• DATA EXTRACT:
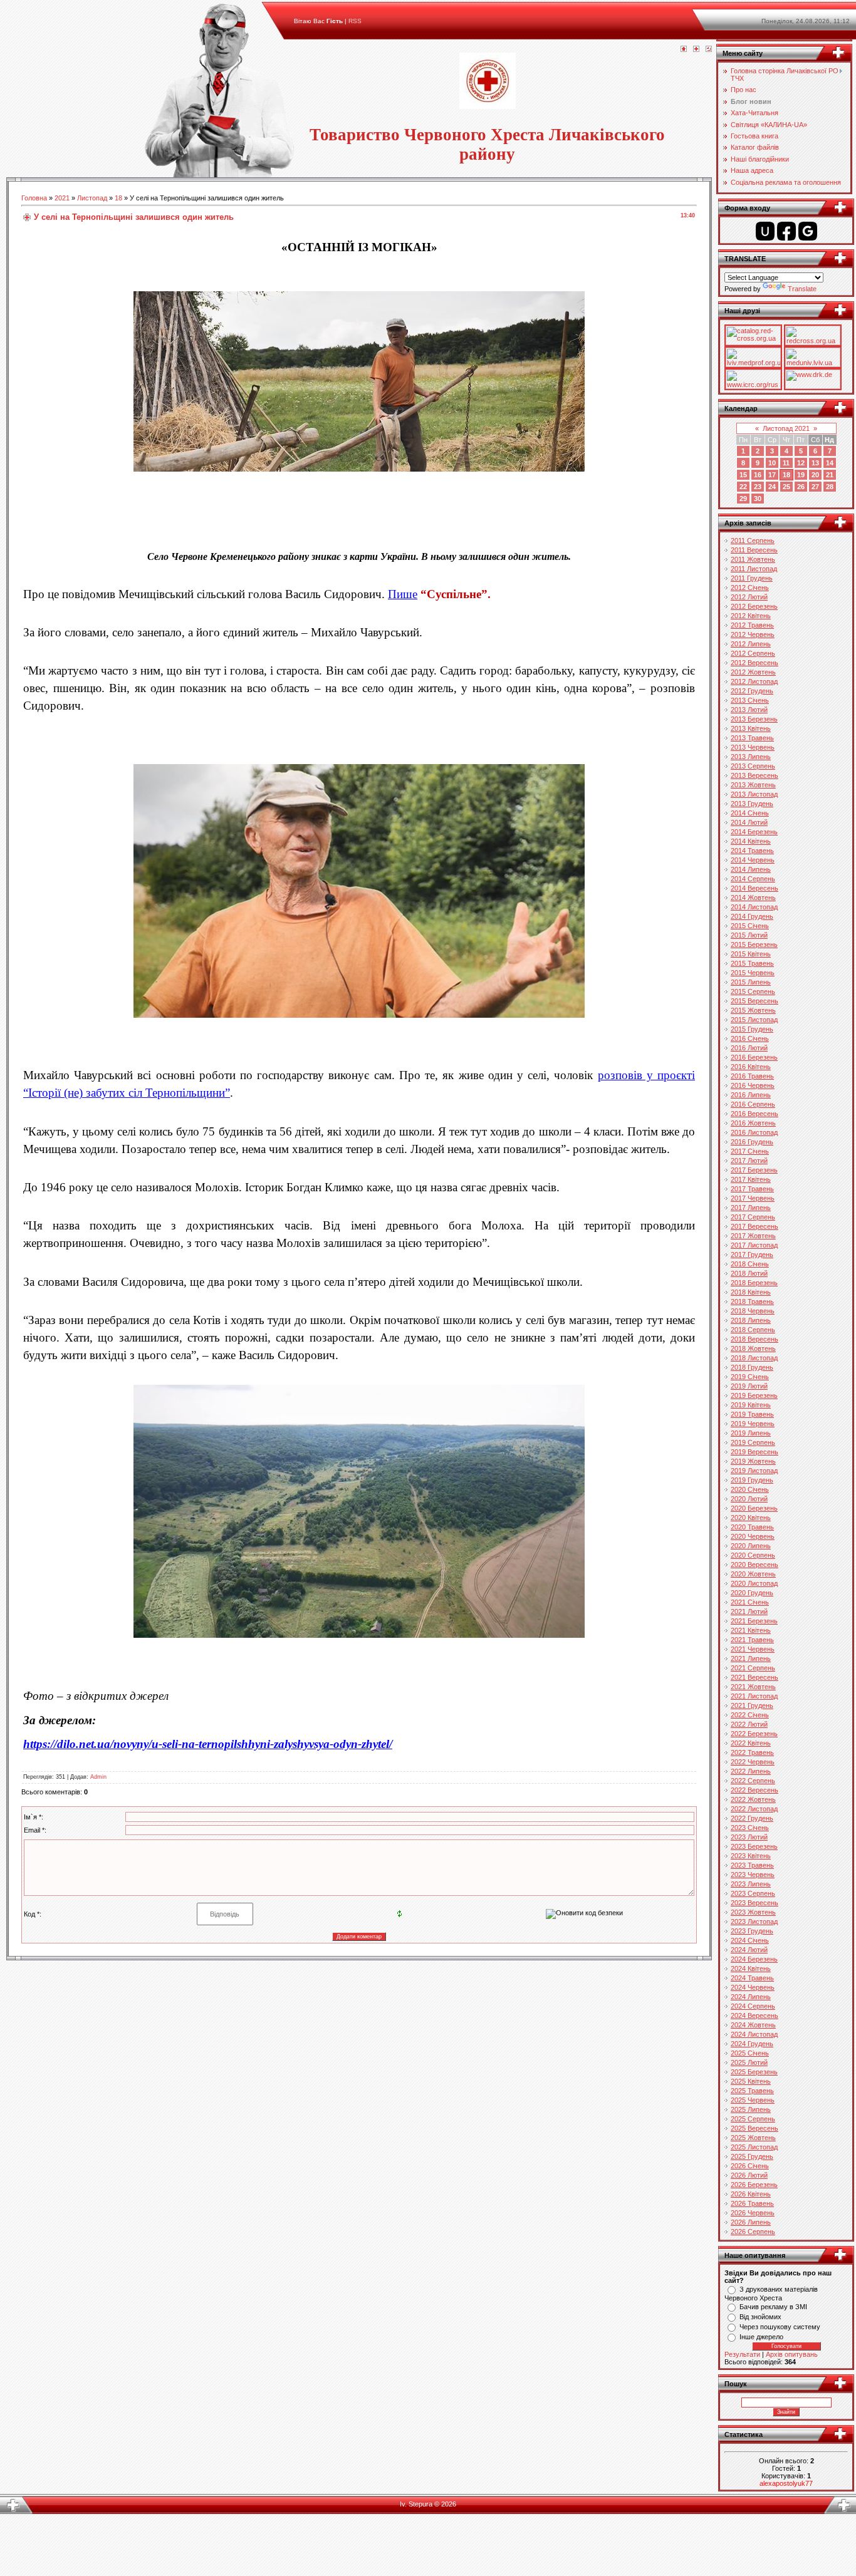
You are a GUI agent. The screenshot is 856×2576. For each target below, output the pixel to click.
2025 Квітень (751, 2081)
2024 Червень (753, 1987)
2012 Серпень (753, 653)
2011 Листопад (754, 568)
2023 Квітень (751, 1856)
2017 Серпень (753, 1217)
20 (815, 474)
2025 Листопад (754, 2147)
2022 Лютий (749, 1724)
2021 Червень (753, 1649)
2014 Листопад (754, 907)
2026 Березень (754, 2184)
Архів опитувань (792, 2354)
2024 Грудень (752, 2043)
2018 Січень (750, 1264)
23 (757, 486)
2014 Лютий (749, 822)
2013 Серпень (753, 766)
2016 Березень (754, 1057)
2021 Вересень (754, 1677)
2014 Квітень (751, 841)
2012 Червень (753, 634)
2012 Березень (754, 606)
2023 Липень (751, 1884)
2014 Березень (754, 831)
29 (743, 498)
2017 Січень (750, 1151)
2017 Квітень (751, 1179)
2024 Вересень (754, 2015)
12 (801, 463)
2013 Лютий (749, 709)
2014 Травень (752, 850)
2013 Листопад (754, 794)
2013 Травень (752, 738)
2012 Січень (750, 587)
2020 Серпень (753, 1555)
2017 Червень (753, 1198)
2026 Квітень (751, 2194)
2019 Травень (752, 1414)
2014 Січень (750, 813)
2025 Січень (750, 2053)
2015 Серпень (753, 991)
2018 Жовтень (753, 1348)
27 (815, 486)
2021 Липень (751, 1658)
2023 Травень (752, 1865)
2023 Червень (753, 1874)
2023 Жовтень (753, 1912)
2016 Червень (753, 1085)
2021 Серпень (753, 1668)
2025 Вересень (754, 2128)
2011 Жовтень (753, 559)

* * *

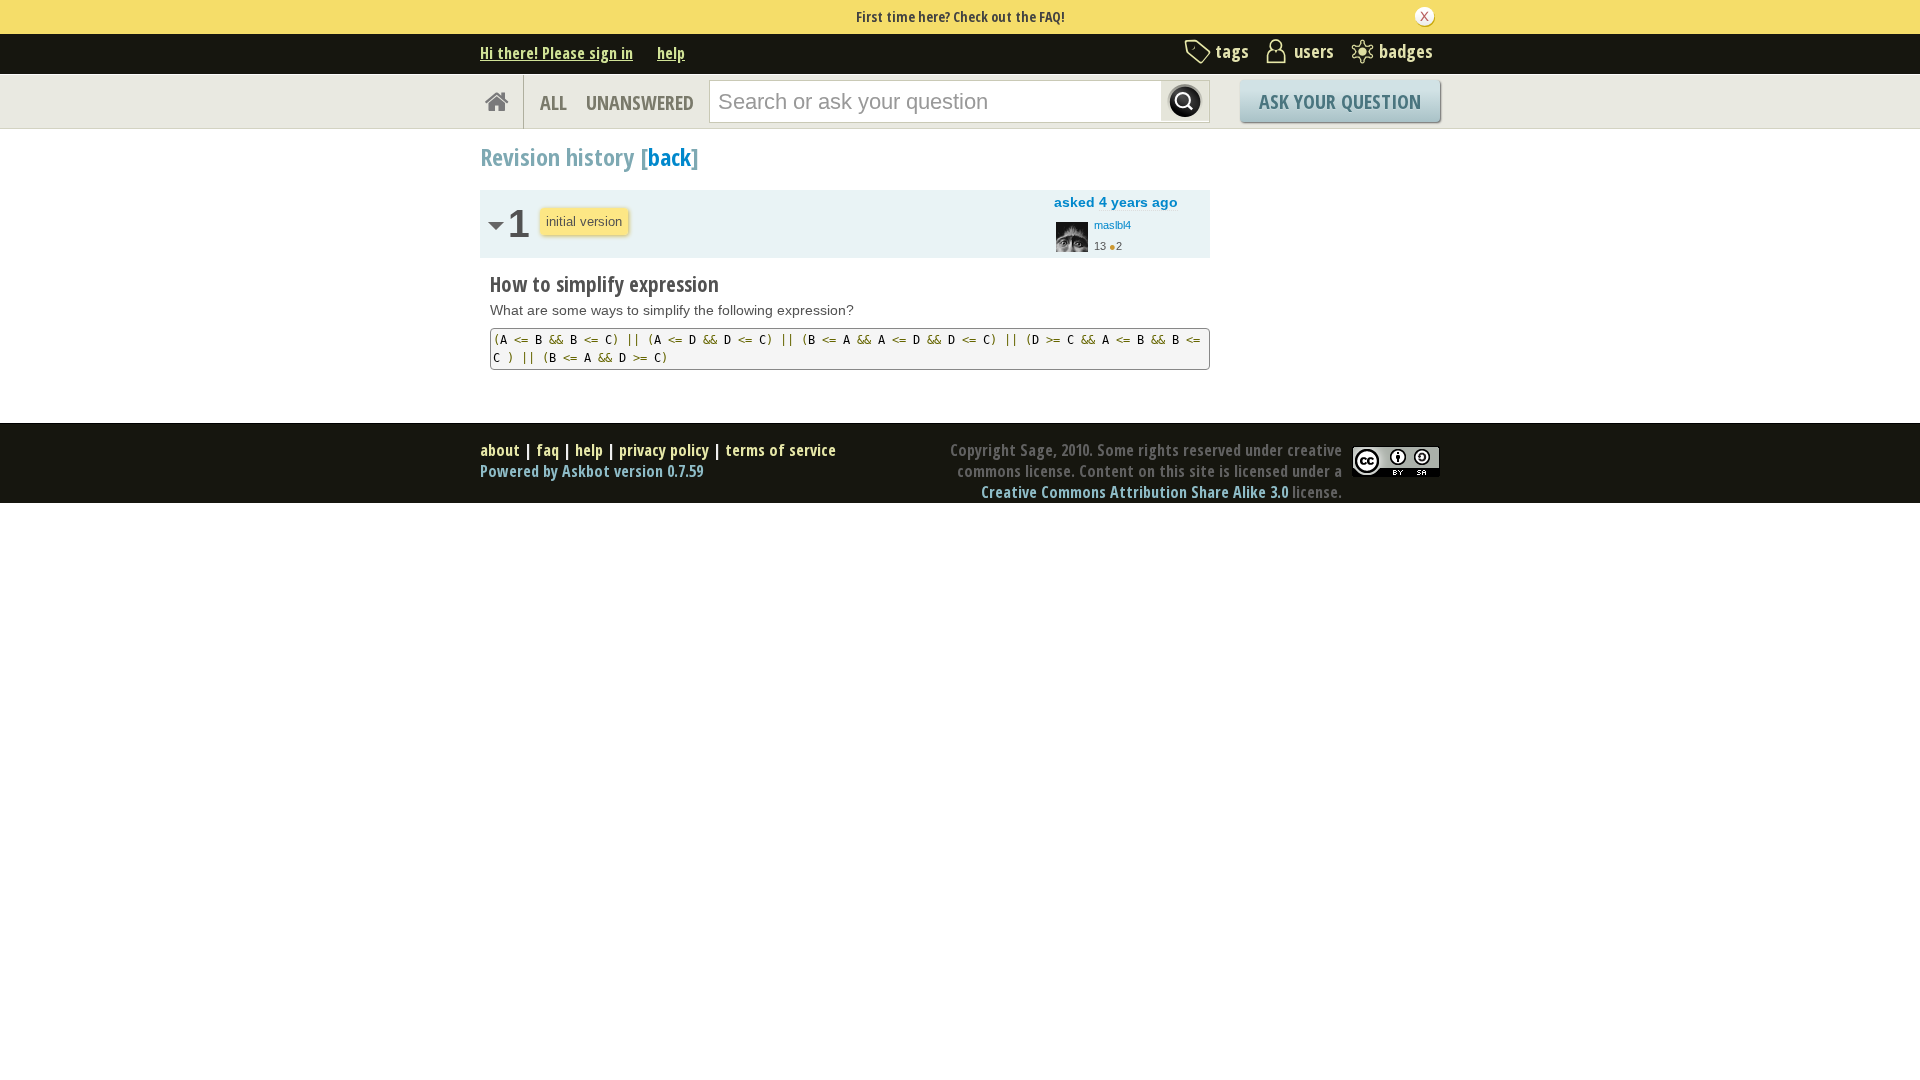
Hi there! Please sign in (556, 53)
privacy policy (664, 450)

--

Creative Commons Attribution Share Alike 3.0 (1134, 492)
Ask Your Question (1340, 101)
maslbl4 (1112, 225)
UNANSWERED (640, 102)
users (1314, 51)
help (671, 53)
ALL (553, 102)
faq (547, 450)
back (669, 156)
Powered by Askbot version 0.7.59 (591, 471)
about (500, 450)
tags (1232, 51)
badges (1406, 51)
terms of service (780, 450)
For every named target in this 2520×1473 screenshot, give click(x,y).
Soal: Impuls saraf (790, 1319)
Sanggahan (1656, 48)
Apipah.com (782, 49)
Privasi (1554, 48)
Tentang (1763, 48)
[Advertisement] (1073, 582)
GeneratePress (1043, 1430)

• EXERCISE:
What is needed is an exact copy of the lines above, from the one containing "You are a GUI" through the one containing "27 (815, 486)", with nothing added.

• TASK RESULT:
You are a GUI agent. The screenshot is 856×2576. For each target below, output the pixel to click.
2025 Квітень (751, 2081)
2024 Червень (753, 1987)
2012 Серпень (753, 653)
2011 Листопад (754, 568)
2023 Квітень (751, 1856)
2017 Серпень (753, 1217)
20 (815, 474)
2025 Листопад (754, 2147)
2022 Лютий (749, 1724)
2021 Червень (753, 1649)
2014 Листопад (754, 907)
2026 Березень (754, 2184)
Архів опитувань (792, 2354)
2024 Грудень (752, 2043)
2018 Січень (750, 1264)
23 (757, 486)
2014 Лютий (749, 822)
2013 Серпень (753, 766)
2016 Березень (754, 1057)
2021 Вересень (754, 1677)
2014 Квітень (751, 841)
2012 Червень (753, 634)
2012 Березень (754, 606)
2023 Липень (751, 1884)
2014 Березень (754, 831)
29 (743, 498)
2017 Січень (750, 1151)
2017 Квітень (751, 1179)
2024 Вересень (754, 2015)
12 (801, 463)
2013 Лютий (749, 709)
2014 Травень (752, 850)
2013 Листопад (754, 794)
2013 Травень (752, 738)
2012 Січень (750, 587)
2020 Серпень (753, 1555)
2017 Червень (753, 1198)
2026 Квітень (751, 2194)
2019 Травень (752, 1414)
2014 Січень (750, 813)
2025 Січень (750, 2053)
2015 Серпень (753, 991)
2018 Жовтень (753, 1348)
27 (815, 486)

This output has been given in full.